The international press has rightfully focused attention in the past couple of months on the plight of the people of Madaya in Syria, who have been starved by the Syrian regime and its allies. This week, the United Nations is attempting to draw attention to the similar plight of the people of Taiz, Yemen’s third-largest city. Starving out noncombatants is a war crime. Unfortunately, it is one being widely and routinely practiced, sometimes by allies of the United States. Washington has a responsibility to see that charges are brought at the International Criminal Court against civilian officials and military leaders who order such crimes. Where politics makes this step impossible, the United States must at the least mobilize what boycotts and sanctions it can. Where the policy is being carried out by US allies, Washington’s obligations are clear.
At least 400,000 Syrians are trapped in conditions of severe food insecurity, caught in the cross-fire of military maneuvers by the regime and its opposition. While Madaya and nearby Zabadani are being starved by the Assad regime and its allies in order to get at Al Qaeda (the Nusra Front) and other hard-line Salafi jihadis using them as a base, Foua and Kefraya in Idlib consist of Shiite populations being starved by the opposition, elements of which are supported by the CIA and by Saudi Arabia and Turkey.
In Yemen, a Saudi-led coalition backed by the United States is at war with an indigenous tribal group, the Faith Supporters, or Houthis. The result is that the UN’s World Food Program estimates that the country’s third-largest city, Taiz, is only one level below famine, despite the small amounts of food aid it has been able to deliver in the past two weeks. (To be fair, some of that food was paid for by the Saudis.) Indeed, people in 10 of the country’s 22 provinces are in the same boat. Some 7.6 million Yemenis (a country of 24 million) are now food insecure, and some UN agencies suggest the number is double that. Some UN officials have seen a pattern of Saudi airstrikes on food convoys headed to Houthi-held areas, or on ports key to provisioning the civilian population. The Houthis have also been charged with using food denial as a tool of war. The threat of famine is driven not only by military disruptions of food delivery but also by price spikes in what food there is. (Many victims of famine starve to death not because there is no food but because they cannot afford to buy it.)
Cynics will maintain that wars inescapably involve war crimes. The history of military diplomacy, however, does not support that contention. Outside of superhero movies, no one boasts of killing innocent women and children.

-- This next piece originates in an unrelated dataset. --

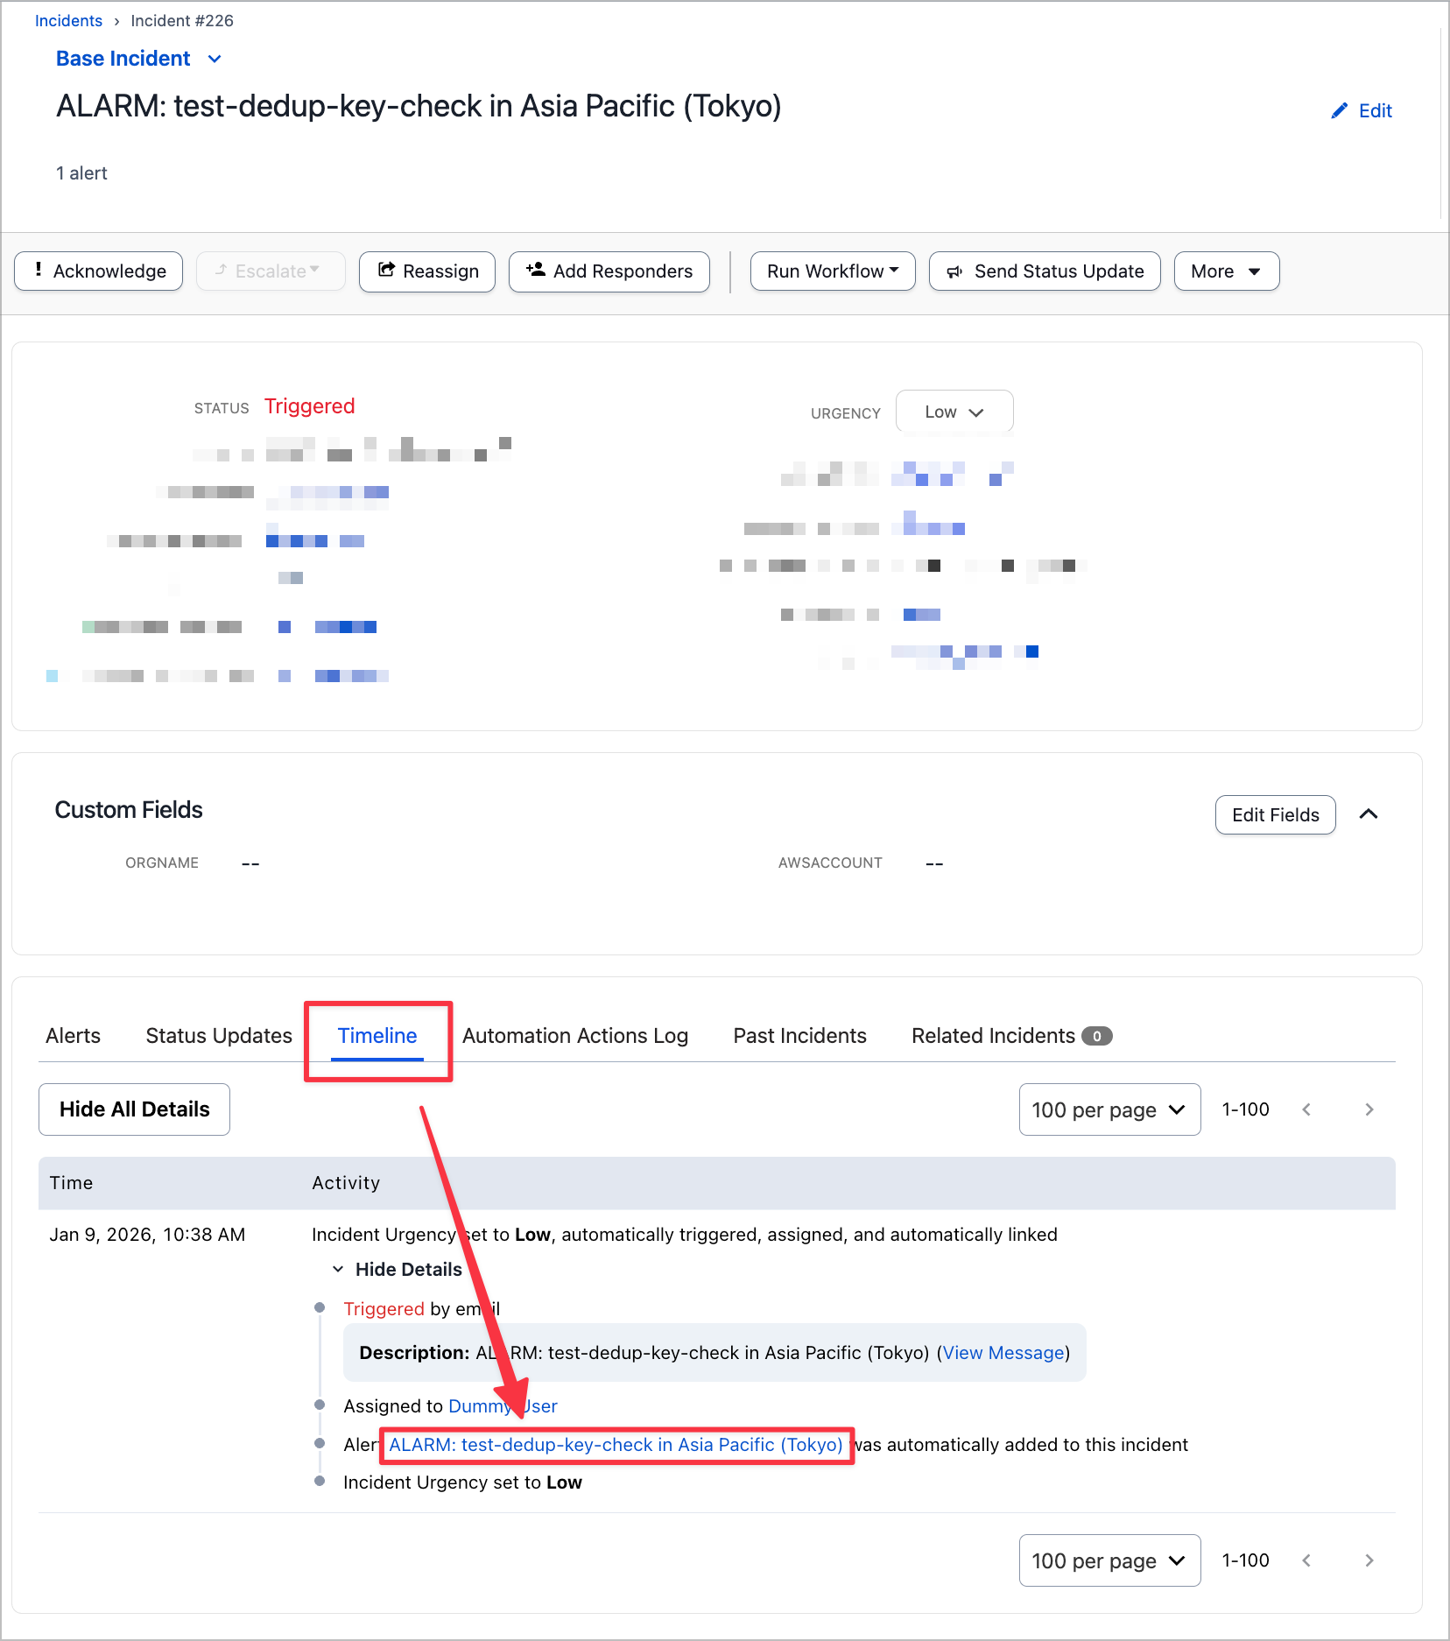
Task: Click the pencil Edit icon
Action: tap(1339, 111)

Even those who glorify their own ruthlessness depict their victims as dangerous or polluting to the body politic, not as innocent. Rather, movements and governments are eager to justify themselves to the outside world, and gaining its support is sometimes crucial to their success. Throwing light on war crimes, as defined by international treaties and instruments that are now enforceable against individual leaders under the Rome Statute, is crucial to combating this recrudescence of mass brutality in the contemporary world. The 1977 protocols to the Geneva Conventions, which explicitly declare that use of starvation as a method of war is a crime, were signed by Syria, Yemen, Saudi Arabia, and the United Kingdom, so this norm is not alien but rather something widely agreed to by treaty in the region.

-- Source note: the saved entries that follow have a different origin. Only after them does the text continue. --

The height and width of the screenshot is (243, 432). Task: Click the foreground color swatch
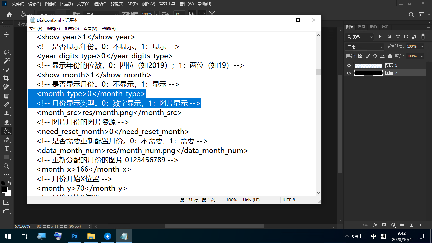click(5, 190)
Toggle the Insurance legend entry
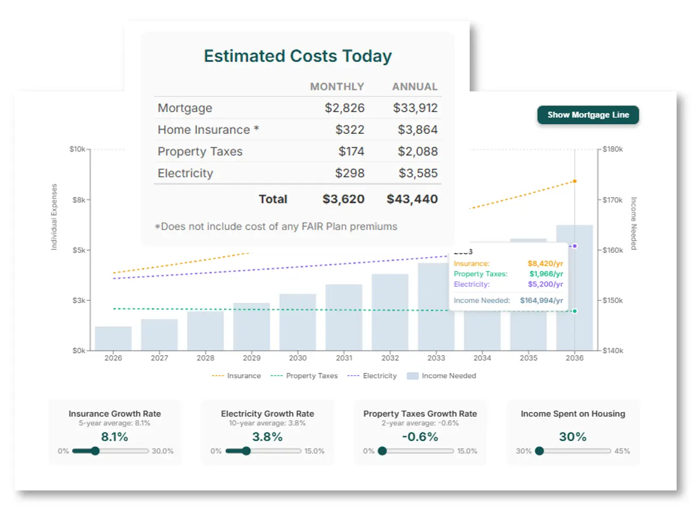 pyautogui.click(x=237, y=376)
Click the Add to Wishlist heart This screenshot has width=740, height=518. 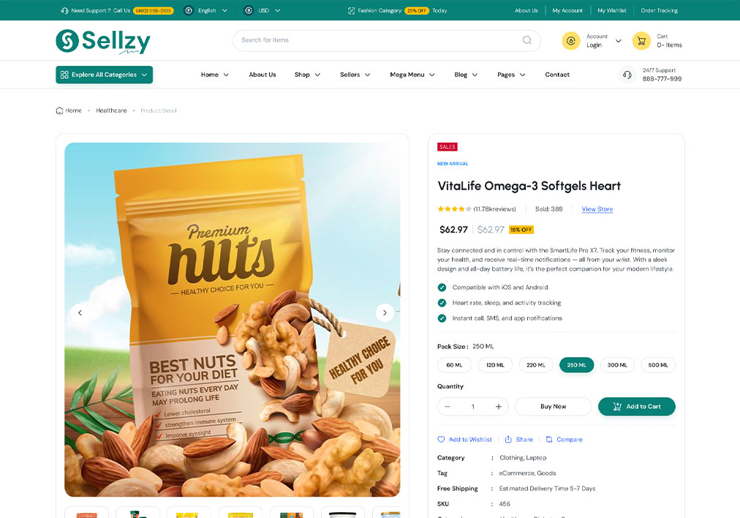click(441, 439)
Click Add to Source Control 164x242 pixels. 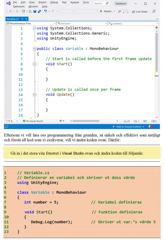[x=129, y=127]
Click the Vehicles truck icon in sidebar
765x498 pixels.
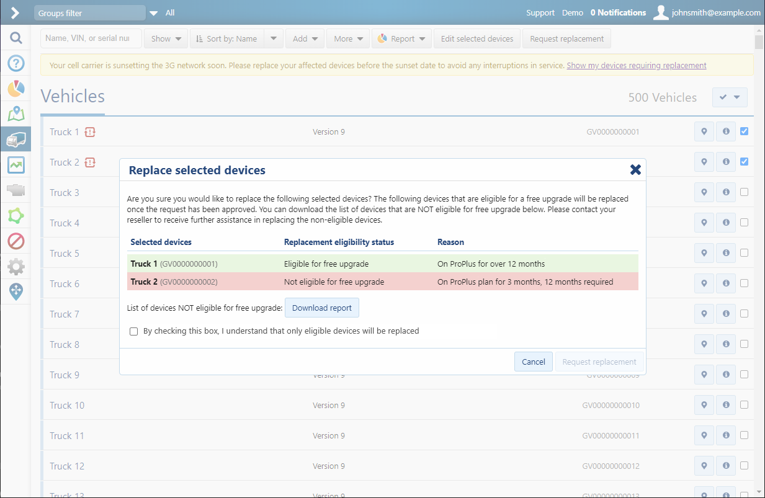pyautogui.click(x=16, y=140)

The United States has little leverage on the Houthis in Yemen (who are largely autonomous despite exaggerated Saudi claims of Iranian backing). But Washington is giving substantial logistical support to the Saudi-led war effort against them, even helping to choose bombing targets. Where it sees Saudis bombing hospitals in Taiz or blockading ports even from food deliveries, Washington has a responsibility to speak out. Likewise, the United States can do little against Assad’s policies in Syria, but it can threaten Syrian opposition groups with being cut off from T.O.W. anti-tank munitions and monetary aid if they starve several thousand noncombatants to death. (Indeed, the United States should long since have cut off aid to hard-liners who even tactically ally with Al Qaeda on the battlefield; didn’t 9/11 teach us anything?) Where the UN Security Council can reach a consensus on the commission of war crimes by a commander in the field (shouldn’t that be easy in the case of Syrian Al Qaeda’s siege of Foua and Kefraya?), it should forward the case to the International Criminal Court.
The ICC’s hands are sometimes tied, since it can only take up the cases of officials in countries signatory to the Rome Statute, unless the UN Security Council unanimously forwards the case, as it did with regard to Libyan dictator Moammar El Gadhafi. If the Obama administration wished to, however, it could find some common ground for such referrals at the UNSC in the Middle East’s current killing fields. (Why, for instance, have ISIL leader Abu Bakr al-Baghdadi’s war crimes not been sent to the ICC?) Trials of the war criminals won’t put food in the mouths of starving children, but pursuing such cases is important as a deterrent against leaders who now think they can act with impunity, and as a statement of UN members’ aspirations for a modicum of decency even in conflict situations. And, speaking of impunity, it would help if the United States, which led the way in creating the United Nations and in passing the Geneva Conventions, would sign the 1977 additional protocols and join the International Criminal Court itself. Beyond mobilizing such institutions of global law, the United States needs to make fighting the use of starvation as a tool of war a priority in its own diplomacy.